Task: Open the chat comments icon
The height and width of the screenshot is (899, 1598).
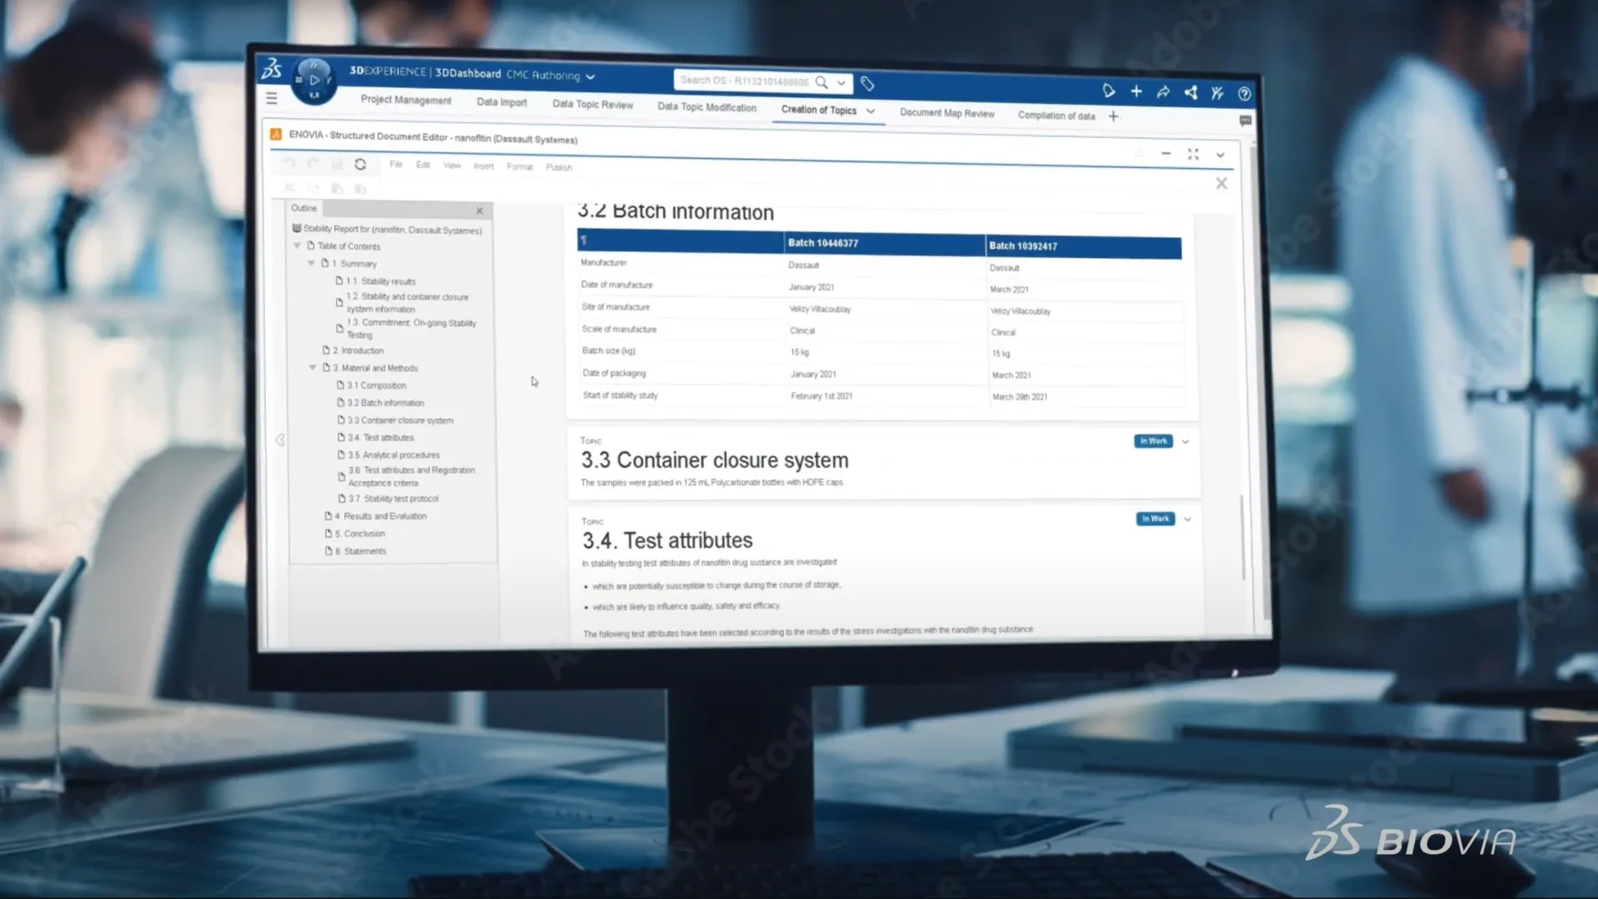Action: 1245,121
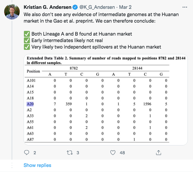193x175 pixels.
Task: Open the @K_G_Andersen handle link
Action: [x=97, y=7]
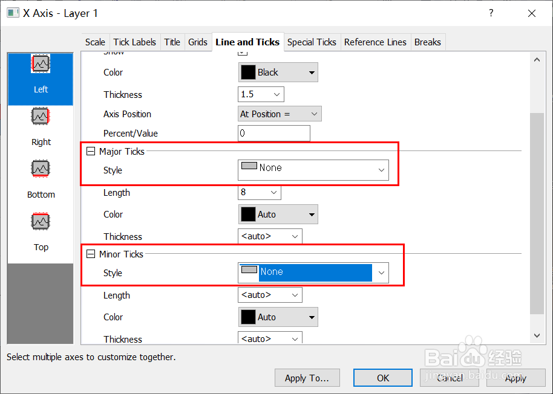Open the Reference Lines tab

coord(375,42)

════════════════

▶ [What is required]: Rewrite the lines above, replacing "screenshot" with "image" and keeping everything else the same. Leave the pictures out.

▶ [Task output]:
Task: Open the chat comments icon
The height and width of the image is (899, 1598).
Action: 1245,121
193x175 pixels.
Task: Open the @K_G_Andersen handle link
Action: [x=97, y=7]
Open the Reference Lines tab

coord(375,42)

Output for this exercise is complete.